» **What is needed**: Where a picture appears, leave it out; copy everything else in the records exactly.

» **Given records**:

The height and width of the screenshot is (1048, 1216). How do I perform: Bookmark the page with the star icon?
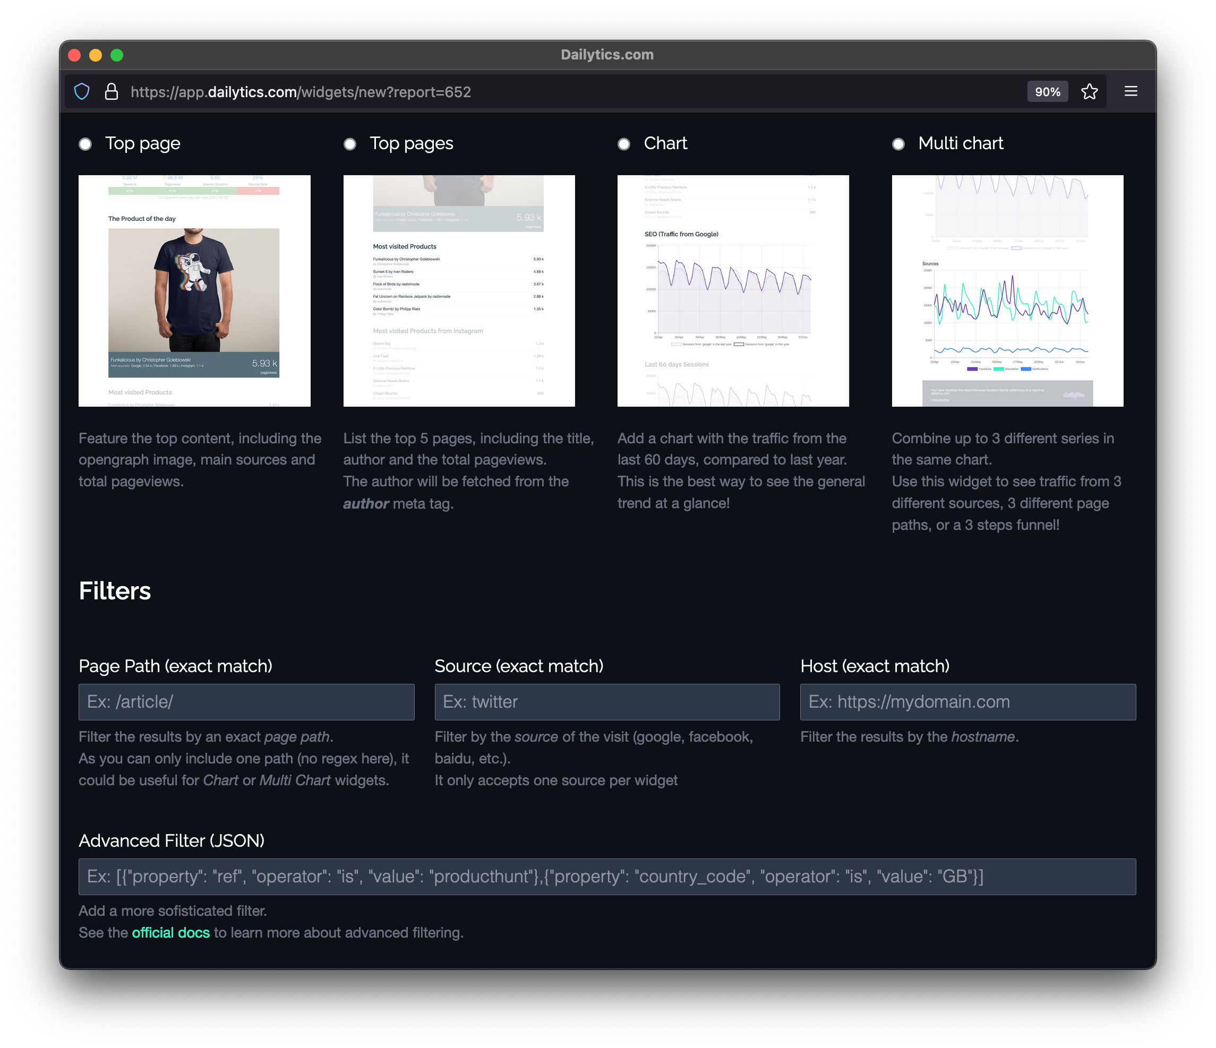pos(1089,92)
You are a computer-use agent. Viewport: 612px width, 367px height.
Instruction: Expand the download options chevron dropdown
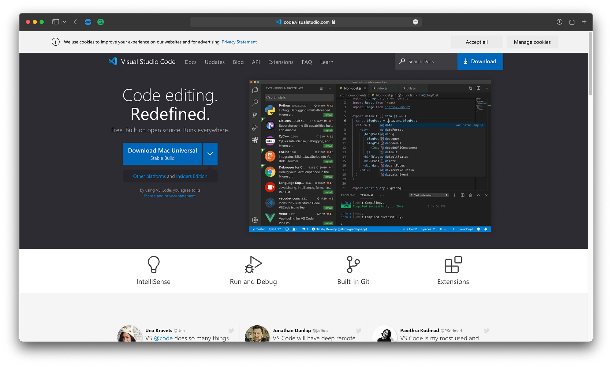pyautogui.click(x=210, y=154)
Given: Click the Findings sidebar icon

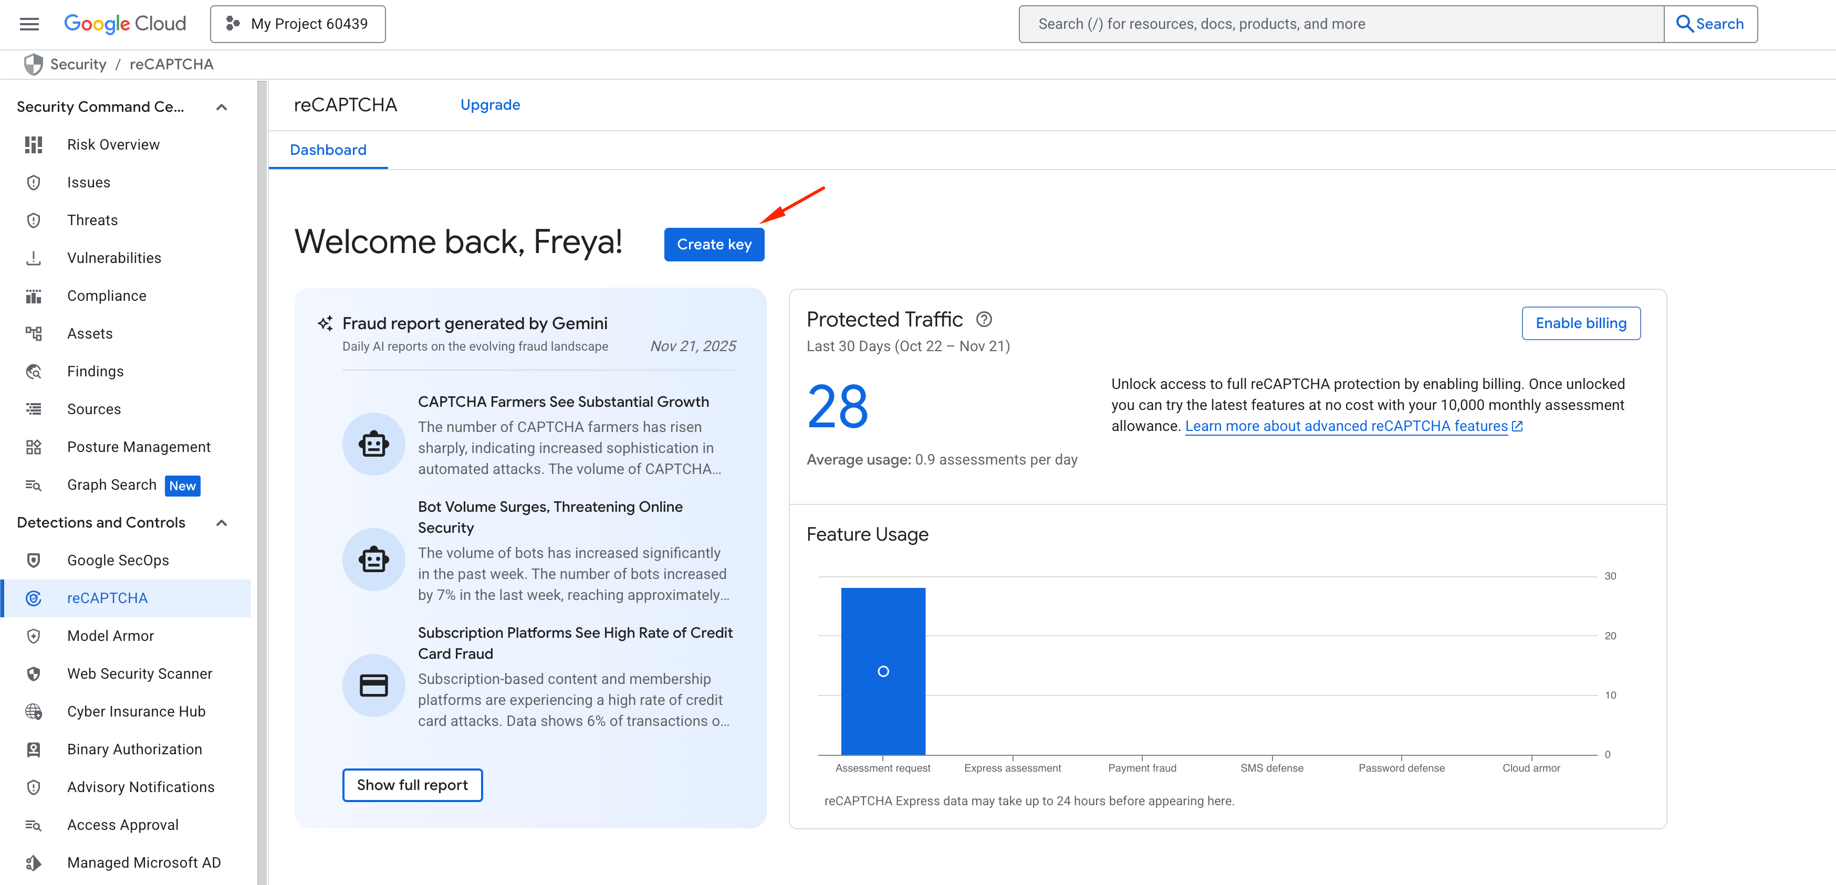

» **Solution to this task**:
The height and width of the screenshot is (1048, 1216). How do I perform: Bookmark the page with the star icon?
pos(1089,92)
You are a computer-use agent. Viewport: 612px width, 367px height.
Instruction: Expand the download options chevron dropdown
pyautogui.click(x=210, y=154)
Given: Click the Findings sidebar icon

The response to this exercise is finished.